Reform issued a press release which says, "It is illusory to pretend that this development is an outcome of ecumenical dialogue." Rather, it suggests that this "illustrates the difficulties the C of E faces. Anglicans concerned about protecting the basic Christian faith need not go to Rome, because we now have the Fellowship of Confessing Anglicans (FCA-UK) which holds together those who want to stop the orthodox faith being eroded."

In North America, a new province, the Anglican Church of North America (AC-NA), has formed offering a place of refuge from the apostasies and heresies of TEC. To date they are 100, 000 strong and growing. According to Archbishop Robert Duncan they now have 755 parishes up from 705 just a few months ago. The majority ownership of AC-NA is clearly evangelical with a sizeable sprinkling of Anglo-Catholics. These Anglo-Catholics have shown no interest in leaving AC-NA to accept the Pope's offer.

One wonders what would have happened if the Pope's offer had come several months before the formation of AC-NA. Would dioceses like Ft. Worth, San Joaquin and Quincy have gone for the siren call of Rome? Apparently not, if you read their statements now. Theirs is a polite "thank you, but no thank you". None of these dioceses apparently have any desire to embrace Rome. The four former Episcopal bishops who have gone over to Rome have not, to date, been joined by bishops Jack Iker, John-David Schofield, Keith Ackerman or William Wantland. These men all want to remain faithful and loyal Anglicans.

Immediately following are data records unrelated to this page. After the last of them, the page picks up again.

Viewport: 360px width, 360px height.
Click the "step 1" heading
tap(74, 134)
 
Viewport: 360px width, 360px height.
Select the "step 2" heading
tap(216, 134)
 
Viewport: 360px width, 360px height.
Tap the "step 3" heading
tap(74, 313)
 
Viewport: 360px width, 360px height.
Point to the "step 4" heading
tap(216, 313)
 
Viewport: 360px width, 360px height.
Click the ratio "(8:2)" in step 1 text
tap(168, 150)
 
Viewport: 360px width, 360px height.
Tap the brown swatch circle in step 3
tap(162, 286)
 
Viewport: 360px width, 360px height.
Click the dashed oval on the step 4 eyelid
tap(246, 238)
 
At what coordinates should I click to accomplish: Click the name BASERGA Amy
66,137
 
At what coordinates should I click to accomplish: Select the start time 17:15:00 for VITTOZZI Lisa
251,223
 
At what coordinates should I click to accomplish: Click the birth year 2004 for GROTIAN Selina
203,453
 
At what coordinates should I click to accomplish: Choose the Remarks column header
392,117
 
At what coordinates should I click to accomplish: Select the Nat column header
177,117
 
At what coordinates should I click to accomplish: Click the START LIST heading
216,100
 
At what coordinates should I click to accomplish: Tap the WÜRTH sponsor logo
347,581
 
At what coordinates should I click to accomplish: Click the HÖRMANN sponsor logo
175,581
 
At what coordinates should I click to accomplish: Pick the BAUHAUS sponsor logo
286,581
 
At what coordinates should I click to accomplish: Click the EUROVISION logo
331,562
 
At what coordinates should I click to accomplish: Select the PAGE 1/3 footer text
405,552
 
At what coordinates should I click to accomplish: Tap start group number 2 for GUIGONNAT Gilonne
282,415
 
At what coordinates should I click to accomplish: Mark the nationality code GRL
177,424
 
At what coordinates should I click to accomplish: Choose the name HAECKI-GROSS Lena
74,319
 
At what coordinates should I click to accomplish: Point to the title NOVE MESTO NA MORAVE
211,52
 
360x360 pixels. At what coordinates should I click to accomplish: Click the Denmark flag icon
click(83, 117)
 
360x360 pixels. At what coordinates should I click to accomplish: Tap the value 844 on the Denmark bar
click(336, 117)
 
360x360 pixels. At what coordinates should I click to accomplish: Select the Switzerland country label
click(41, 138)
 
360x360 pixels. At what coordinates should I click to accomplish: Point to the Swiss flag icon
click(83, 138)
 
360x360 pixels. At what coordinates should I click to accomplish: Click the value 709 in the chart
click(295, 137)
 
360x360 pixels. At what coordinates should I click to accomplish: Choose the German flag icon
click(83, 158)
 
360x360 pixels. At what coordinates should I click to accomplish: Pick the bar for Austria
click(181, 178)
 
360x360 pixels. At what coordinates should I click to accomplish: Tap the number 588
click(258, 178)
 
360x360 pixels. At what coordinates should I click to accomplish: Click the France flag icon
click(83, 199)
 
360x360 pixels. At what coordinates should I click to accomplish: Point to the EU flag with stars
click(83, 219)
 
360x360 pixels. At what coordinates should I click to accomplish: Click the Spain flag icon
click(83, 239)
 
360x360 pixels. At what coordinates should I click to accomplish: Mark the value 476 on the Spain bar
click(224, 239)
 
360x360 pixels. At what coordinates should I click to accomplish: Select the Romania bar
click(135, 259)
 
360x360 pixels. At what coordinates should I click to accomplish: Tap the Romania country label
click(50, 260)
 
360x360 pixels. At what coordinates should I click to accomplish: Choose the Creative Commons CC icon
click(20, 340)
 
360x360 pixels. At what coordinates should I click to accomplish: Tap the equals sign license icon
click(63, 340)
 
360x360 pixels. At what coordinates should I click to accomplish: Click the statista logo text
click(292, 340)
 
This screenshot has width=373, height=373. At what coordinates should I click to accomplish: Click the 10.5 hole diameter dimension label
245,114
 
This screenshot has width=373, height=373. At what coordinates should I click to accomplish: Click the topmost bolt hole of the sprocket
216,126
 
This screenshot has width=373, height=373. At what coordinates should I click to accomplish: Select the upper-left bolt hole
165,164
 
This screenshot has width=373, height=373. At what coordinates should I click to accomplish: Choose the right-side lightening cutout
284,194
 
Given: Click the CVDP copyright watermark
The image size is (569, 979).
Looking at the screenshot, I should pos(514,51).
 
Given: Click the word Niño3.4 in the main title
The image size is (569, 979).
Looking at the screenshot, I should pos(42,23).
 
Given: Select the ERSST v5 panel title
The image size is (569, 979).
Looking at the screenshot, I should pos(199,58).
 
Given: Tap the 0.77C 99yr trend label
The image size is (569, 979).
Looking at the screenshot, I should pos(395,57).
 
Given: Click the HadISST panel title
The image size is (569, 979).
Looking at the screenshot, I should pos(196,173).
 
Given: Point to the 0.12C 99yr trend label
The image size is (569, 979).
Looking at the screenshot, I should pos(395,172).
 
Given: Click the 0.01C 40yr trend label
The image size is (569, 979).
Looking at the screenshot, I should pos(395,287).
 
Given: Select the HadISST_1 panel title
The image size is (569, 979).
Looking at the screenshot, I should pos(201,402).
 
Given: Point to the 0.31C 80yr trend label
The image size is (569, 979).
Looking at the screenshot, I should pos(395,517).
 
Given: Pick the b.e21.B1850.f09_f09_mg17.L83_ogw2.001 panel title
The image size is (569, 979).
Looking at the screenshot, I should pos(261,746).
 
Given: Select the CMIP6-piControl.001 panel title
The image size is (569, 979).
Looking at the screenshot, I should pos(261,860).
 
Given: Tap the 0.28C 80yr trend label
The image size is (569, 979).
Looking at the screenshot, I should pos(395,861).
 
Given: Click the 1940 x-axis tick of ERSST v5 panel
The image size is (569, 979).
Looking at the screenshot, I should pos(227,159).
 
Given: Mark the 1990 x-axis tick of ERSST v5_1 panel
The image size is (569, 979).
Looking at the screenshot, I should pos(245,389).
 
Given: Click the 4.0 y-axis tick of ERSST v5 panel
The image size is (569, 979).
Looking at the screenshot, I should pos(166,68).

So apparently does Forward in Faith U.S. who now has their own bishop firmly ensconced in AC-NA. The Anglican Catholic Church (ACC) under its leader, Archbishop Mark Haverland has also declined the offer to go to Rome as has the Anglican Province in America (APA) who through Presiding Bishop Walter Grundorff has weighed in that they will not accept Rome's offer. Otherwise, forgetting all the one accord jurisdictions (as in "they were all in one accord" because they fit into one Accord), others who have rejected the offer include: in the U.S. The Anglican Province of Christ the King (APCK), The United Episcopal Church and internationally the Anglican Catholic Church. The Episcopal Missionary Church has given no indication that they are Romeward bound either.

The Episcopal Church's Communion Partner bishops have also shown no inclination towards accepting Rome's offer. In fact they are more committed to staying in TEC and working for change from within than ever. A group of them flew to London recently to affirm their allegiance to the Archbishop of Canterbury while keeping a wary eye on Mother Jefferts Schori and Sister Bonnie Anderson.

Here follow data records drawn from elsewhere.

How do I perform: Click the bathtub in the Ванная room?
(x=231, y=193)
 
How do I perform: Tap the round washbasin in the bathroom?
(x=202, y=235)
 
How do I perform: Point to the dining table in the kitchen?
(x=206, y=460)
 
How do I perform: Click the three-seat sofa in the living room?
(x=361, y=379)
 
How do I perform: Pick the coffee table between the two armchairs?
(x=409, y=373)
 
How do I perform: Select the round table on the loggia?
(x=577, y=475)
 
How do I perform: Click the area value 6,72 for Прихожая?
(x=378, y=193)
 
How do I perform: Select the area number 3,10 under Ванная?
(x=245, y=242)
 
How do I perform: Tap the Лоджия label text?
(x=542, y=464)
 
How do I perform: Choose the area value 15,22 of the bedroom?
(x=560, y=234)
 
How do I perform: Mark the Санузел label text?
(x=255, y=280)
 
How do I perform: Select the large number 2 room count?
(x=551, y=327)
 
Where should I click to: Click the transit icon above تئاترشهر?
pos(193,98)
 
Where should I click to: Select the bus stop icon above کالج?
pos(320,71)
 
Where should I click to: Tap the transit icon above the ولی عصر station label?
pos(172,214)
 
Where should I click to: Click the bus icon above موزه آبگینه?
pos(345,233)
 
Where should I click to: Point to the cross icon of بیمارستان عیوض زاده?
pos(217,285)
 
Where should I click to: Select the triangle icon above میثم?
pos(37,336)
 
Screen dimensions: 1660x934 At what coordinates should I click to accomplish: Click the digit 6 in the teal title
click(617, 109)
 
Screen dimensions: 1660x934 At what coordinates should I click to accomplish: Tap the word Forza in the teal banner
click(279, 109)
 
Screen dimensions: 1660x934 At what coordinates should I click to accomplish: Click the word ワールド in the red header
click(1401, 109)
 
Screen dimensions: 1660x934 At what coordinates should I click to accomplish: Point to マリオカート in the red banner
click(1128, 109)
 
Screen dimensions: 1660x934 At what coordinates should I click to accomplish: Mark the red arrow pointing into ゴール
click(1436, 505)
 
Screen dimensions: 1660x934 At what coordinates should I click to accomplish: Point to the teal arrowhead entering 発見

Furthermore, none of the mega-evangelical Anglican provinces like Nigeria, Uganda, Kenya or Rwanda have shown any interest in leaving the Anglican Communion or accepting Rome's offer. They are all solidly evangelical. They are going nowhere.

GAFCON was born out of frustration at the direction the Anglican Communion was taking, but even they have said they are not leaving the communion.

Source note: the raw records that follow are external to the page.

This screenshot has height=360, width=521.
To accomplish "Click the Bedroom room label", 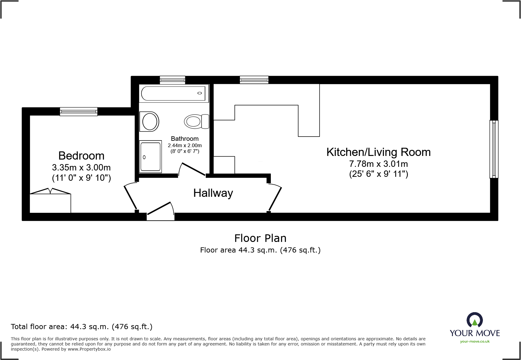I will (x=81, y=156).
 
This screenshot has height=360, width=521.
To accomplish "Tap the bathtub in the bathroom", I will (x=173, y=93).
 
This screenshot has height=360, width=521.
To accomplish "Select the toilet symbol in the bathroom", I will (x=196, y=121).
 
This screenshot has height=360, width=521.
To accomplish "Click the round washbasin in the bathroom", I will (x=149, y=121).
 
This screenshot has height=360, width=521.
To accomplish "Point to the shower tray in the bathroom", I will (x=150, y=157).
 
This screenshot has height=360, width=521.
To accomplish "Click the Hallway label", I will (x=213, y=193).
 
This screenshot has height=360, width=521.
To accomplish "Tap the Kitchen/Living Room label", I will (x=378, y=152).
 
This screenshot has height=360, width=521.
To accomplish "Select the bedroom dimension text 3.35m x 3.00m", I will (x=81, y=167).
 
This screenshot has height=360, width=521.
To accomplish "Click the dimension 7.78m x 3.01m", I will (x=378, y=164).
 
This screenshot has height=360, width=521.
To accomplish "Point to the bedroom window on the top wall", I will (x=79, y=111).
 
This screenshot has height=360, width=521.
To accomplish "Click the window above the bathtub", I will (x=172, y=80).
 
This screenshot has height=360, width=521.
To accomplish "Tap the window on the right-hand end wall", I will (x=494, y=149).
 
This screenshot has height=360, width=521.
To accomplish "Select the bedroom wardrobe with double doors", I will (x=50, y=202).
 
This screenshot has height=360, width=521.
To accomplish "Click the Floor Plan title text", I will (x=260, y=238).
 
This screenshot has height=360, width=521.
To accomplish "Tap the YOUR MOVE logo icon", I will (x=474, y=320).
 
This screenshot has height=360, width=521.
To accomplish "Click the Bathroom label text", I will (x=185, y=139).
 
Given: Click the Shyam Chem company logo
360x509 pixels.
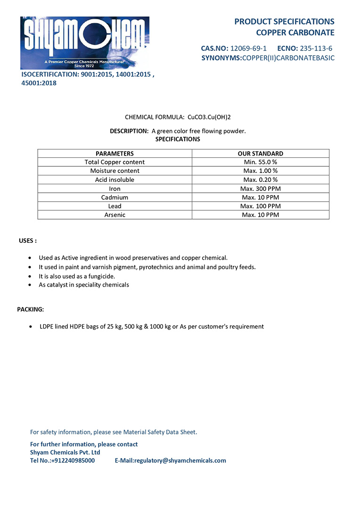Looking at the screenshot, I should click(x=85, y=42).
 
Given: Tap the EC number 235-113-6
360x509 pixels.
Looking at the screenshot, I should click(x=316, y=48).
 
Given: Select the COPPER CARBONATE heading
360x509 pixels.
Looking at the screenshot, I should click(x=295, y=33).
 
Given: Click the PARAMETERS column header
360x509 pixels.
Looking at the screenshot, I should click(x=115, y=154).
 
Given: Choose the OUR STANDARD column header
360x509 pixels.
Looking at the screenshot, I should click(x=261, y=154).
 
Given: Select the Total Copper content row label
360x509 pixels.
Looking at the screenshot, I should click(x=115, y=162).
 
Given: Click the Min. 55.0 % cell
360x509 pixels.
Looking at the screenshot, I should click(x=261, y=162).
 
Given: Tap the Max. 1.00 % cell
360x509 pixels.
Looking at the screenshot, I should click(x=261, y=171).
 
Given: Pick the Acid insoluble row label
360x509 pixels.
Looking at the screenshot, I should click(x=115, y=180).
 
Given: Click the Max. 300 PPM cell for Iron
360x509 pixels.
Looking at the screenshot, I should click(x=261, y=189).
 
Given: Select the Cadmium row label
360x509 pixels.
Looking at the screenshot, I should click(x=115, y=197).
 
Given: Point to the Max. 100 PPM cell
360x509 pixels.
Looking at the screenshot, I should click(x=261, y=206).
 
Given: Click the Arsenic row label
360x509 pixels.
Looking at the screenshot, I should click(x=115, y=215).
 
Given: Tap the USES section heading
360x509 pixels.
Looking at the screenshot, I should click(x=27, y=240).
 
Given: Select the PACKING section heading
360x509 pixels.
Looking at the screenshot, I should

Nigerian Archbishop Peter Akinola Chairman of the GAFCON/FCA Primates Council issued this statement: "We are convinced that this is not the time to abandon the Anglican Communion. Our Anglican identity of reformed catholicity, that gives supreme authority to the Holy Scriptures and acknowledgement that our sole representative and advocate before God is the Lord Jesus Christ, stands as a beacon of hope for millions of people. We remain proud inheritors of the Anglican Reformation. This is a time for all Christians to persevere confident of our Lord's promise that nothing, not even the gates of hell, will prevail against His Church."

GAFCON was born just prior to the last Lambeth Conference offering a safe haven for global Anglican evangelicals. The Fellowship of Confessing Anglicans, like branches from the main bough are springing up across the world affirming the faith, but showing no interest or inclination to leave the Anglican Communion. On the contrary, they affirm over and over again that they are staying and pushing for change - a return to the faith.

The Council of Church Society in its commentary on the plans by the Church of Rome to receive disaffected Anglicans commented, "The Church of England's true nature is that of a Protestant, Reformed, Evangelical and catholic (in other words, universal) church. Orthodox Anglicanism is therefore defined by reference to these characteristics only, which are set out in the Thirty-nine Articles and the Church of England's submission to the over-arching authority of Scripture alone. Church Society seeks to defend and promote these defining characteristics, especially the Gospel of salvation by grace alone, through faith alone, in Christ alone which is at the heart of the message and mission of the Church of England."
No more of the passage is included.